§ **Problem details**:
Through the last line of the entries, please copy every line exactly, starting with the one that contains "You are a computer-use agent. 485x342 pixels.".

§ **Records shown**:
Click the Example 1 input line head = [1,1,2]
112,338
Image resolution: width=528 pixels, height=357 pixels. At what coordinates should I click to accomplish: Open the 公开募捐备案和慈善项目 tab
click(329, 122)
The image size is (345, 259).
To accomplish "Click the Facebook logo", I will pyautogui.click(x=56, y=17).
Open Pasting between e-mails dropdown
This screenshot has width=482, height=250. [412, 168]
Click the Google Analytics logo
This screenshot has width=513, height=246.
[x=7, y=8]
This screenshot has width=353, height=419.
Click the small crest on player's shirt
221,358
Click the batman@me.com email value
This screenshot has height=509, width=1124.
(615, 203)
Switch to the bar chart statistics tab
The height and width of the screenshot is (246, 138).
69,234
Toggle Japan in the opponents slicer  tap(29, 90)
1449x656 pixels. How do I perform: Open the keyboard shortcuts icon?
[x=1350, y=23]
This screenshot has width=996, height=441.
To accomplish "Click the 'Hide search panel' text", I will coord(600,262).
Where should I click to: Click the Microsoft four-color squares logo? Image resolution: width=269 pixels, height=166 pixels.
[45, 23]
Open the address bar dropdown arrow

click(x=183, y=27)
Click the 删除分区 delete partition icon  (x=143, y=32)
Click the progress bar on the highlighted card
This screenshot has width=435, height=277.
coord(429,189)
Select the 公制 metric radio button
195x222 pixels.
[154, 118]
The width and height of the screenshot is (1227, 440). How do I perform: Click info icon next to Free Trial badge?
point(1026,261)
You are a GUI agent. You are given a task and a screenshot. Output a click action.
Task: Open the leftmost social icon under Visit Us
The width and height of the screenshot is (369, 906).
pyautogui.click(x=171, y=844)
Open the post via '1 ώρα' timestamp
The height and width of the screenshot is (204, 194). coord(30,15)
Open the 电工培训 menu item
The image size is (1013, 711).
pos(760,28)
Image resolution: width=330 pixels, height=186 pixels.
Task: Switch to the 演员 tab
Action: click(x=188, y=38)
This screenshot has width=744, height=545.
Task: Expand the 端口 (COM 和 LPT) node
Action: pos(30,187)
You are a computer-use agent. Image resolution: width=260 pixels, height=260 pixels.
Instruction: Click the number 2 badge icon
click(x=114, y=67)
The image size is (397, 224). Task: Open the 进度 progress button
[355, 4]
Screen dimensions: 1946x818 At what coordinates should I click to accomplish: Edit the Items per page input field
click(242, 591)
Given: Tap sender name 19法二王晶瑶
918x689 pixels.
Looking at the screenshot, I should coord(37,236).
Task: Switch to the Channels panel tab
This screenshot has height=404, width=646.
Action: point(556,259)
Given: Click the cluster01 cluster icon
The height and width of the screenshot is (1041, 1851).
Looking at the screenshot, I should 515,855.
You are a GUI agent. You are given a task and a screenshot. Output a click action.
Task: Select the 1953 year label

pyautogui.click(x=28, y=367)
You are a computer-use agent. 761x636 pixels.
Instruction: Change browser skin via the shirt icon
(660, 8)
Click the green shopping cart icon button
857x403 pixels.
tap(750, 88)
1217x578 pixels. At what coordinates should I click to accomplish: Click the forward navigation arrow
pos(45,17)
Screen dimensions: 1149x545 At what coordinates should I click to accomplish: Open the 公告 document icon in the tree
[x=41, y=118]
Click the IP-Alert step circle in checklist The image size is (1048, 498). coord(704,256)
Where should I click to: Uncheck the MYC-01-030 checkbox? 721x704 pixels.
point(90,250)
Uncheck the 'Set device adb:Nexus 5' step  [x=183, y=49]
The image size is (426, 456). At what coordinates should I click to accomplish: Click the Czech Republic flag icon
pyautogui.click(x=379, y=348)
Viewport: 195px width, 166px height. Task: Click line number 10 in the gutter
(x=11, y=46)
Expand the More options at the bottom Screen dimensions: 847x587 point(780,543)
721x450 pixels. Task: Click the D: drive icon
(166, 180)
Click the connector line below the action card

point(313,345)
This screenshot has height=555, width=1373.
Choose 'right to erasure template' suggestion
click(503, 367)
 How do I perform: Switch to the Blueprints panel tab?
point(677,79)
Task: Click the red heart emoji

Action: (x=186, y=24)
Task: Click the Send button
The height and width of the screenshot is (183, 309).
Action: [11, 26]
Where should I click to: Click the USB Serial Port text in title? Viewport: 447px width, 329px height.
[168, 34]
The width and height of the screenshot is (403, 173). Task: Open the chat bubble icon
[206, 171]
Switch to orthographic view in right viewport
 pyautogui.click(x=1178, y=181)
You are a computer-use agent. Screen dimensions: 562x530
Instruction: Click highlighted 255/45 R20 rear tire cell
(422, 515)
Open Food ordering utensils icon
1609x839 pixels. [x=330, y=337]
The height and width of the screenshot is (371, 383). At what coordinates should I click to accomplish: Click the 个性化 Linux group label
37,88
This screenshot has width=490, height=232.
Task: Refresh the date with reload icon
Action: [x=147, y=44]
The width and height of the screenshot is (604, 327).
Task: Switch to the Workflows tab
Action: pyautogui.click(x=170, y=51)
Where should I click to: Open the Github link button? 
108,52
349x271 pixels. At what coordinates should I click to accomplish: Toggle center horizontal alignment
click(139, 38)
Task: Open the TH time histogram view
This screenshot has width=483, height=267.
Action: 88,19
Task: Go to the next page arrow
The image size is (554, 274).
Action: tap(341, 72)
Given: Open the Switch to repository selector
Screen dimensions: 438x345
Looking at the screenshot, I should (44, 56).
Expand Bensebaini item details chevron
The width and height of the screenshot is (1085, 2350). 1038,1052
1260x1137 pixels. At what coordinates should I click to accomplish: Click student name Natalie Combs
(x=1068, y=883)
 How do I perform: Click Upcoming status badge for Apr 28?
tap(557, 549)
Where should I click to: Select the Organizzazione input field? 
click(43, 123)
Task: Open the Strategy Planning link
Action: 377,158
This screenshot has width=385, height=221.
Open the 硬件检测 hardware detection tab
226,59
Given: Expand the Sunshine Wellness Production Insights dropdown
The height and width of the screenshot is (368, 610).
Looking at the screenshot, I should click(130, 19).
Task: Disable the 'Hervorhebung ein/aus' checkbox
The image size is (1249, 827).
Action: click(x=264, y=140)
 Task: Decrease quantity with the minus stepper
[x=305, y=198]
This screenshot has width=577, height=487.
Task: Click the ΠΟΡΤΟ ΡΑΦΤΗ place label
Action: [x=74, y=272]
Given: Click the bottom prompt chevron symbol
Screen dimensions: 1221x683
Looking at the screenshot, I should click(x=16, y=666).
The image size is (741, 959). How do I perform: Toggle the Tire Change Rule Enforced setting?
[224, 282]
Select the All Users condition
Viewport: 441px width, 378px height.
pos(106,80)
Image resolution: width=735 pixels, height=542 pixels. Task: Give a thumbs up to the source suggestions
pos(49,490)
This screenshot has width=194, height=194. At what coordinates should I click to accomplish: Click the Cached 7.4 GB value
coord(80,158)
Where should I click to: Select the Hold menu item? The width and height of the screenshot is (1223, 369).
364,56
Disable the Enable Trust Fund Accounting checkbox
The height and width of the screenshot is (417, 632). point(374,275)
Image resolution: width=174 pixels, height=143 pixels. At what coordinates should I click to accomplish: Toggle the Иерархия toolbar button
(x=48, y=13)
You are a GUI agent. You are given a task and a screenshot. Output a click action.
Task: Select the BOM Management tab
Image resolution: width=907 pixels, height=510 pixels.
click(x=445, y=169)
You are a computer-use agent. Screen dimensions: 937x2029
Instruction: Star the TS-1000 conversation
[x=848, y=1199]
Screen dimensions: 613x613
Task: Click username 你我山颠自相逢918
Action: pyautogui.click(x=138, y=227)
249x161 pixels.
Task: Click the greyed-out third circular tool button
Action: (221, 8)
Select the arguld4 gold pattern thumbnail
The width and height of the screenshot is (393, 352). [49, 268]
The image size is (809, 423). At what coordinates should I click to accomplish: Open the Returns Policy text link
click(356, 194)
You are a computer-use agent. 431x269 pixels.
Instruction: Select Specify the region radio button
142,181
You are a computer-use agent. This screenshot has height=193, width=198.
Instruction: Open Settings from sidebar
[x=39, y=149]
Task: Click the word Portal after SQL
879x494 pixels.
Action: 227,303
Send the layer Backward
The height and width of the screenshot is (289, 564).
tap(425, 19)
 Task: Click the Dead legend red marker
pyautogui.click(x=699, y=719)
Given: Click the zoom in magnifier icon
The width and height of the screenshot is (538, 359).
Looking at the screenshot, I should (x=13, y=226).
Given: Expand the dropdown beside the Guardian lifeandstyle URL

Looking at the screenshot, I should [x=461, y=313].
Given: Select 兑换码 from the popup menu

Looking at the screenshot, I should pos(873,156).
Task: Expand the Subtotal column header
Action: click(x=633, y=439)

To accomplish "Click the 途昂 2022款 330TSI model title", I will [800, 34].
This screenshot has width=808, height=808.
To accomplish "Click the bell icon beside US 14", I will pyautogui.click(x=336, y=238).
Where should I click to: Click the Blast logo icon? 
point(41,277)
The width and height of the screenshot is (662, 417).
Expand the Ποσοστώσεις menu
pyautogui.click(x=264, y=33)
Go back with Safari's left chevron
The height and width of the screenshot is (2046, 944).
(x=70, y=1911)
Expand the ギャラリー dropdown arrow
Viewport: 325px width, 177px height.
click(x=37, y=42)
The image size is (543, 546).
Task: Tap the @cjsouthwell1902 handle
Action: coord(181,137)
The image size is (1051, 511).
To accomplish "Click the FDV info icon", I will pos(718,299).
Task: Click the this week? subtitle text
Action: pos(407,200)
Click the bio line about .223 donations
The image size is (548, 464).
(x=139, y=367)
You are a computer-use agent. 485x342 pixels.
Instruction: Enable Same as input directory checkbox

§ **Worked solution**:
You are a computer-use agent. 485x342 pixels.
Instruction: Enable Same as input directory checkbox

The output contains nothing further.